◆ **Stated problem**: Render the material below as a JSON list of strings, one string for each line, with blank lines omitted and the pictures left out.

-- Start Exercise inputs --

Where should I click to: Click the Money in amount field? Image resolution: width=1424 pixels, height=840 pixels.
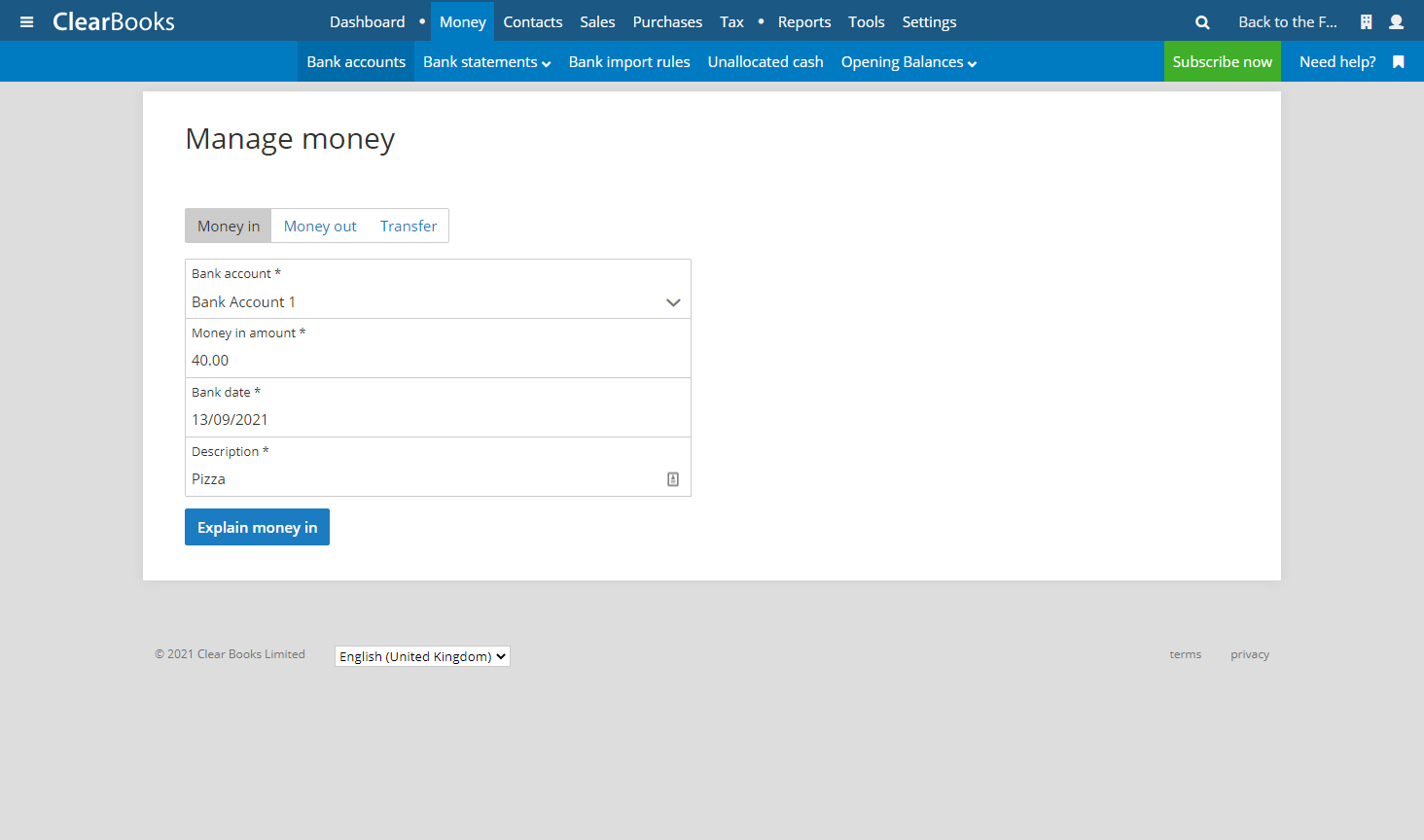438,361
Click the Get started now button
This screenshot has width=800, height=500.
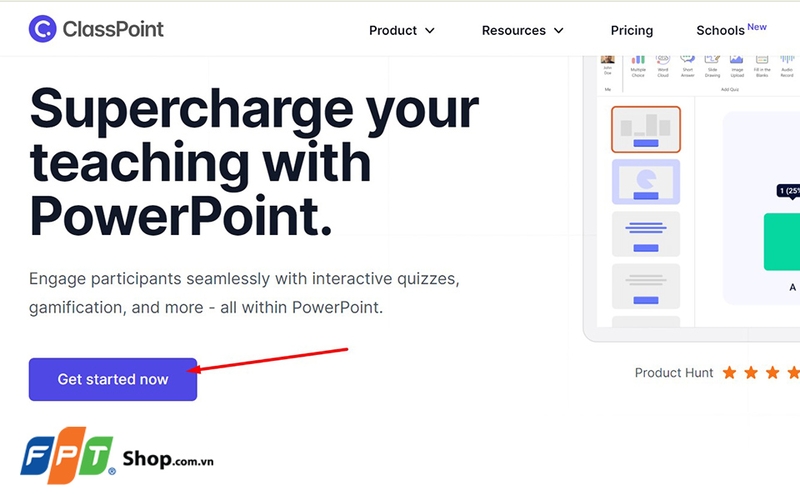[113, 379]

-- End Exercise inputs --

◆ **Output for this task**:
[
  "Where should I click to: Click the Money in amount field? Image resolution: width=1424 pixels, height=840 pixels.",
  "438,361",
  "Click the Get started now button",
  "This screenshot has width=800, height=500.",
  "[113, 379]"
]